AkzoNobel and the University of Durham
Marie is exploring the automated identification and predicted translocation of invasive fouling organisms using artificial intelligence and machine learning techniques. Fouling is the name given to microorganisms, algae and animals that accumulate on the outside of ships’ hulls. These can be transported from one port to another along with the ships. Organisms are termed invasive when they are transported from their natural geographical habitat and introduced and established into a new one.
Global shipping is therefore a major cause of the translocation of invasive fouling organisms. Their introduction is a major threat to the world’s oceans, as they cause biodiversity loss and damage to coastal industry and infrastructure.
Marie’s project will study fouling organisms and their translocation at a global level. The aim is to develop an inspection tool that uses machine learning to automate the detection of fouling invasive species from video footage.

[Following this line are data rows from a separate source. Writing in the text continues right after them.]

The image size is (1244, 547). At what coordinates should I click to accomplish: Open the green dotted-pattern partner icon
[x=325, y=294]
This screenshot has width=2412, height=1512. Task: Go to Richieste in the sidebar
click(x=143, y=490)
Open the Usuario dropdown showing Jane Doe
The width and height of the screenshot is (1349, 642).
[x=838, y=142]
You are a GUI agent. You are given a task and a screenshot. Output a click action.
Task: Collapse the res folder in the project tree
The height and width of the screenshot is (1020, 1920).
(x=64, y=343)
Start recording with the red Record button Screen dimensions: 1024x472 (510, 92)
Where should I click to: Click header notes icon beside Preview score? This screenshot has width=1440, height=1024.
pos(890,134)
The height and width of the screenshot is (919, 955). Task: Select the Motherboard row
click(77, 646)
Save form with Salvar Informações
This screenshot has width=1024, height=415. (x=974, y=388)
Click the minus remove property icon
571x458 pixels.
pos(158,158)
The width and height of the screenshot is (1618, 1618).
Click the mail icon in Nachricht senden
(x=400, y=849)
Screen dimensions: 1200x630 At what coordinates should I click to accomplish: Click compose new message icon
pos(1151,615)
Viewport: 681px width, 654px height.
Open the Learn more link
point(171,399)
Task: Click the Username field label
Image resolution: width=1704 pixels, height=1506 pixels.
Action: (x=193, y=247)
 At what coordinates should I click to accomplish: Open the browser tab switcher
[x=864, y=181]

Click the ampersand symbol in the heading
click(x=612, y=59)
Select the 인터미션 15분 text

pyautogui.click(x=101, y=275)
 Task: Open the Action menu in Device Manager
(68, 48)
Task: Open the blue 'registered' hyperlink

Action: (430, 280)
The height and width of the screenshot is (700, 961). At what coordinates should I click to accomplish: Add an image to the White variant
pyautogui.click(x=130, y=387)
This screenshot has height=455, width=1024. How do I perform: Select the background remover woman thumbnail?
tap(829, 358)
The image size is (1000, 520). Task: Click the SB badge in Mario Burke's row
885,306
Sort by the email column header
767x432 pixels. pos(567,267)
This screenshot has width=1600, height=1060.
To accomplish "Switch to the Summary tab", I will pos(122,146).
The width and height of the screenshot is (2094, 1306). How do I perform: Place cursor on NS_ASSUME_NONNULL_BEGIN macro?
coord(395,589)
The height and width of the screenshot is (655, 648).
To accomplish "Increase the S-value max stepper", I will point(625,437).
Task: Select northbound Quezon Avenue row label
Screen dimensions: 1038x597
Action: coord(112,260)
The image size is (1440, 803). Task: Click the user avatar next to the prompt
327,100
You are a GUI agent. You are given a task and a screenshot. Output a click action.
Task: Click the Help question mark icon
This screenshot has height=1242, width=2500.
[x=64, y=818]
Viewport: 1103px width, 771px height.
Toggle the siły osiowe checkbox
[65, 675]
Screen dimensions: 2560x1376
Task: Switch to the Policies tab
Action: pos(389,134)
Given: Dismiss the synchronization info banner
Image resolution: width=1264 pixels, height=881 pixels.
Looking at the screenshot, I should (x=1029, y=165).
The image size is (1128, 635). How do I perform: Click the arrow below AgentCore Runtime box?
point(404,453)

The project will also draw on global databases of fouling organism locations and environmental information to build a better understanding of how these organisms are transported and where they are likely to thrive.
“It’s fantastic that the Royal Commission funds these PhDs,” Marie says. “Their support has enabled this research to happen and opened so many doors for me and for the company.”
Marie studied Marine Biology at the University of Plymouth. She has a passion for marine conservation, and because invasive species are one of the biggest threats to biodiversity and conservation globally, the issue is close to her heart. This project is part of Marie’s PhD with AkzoNobel and the University of Durham.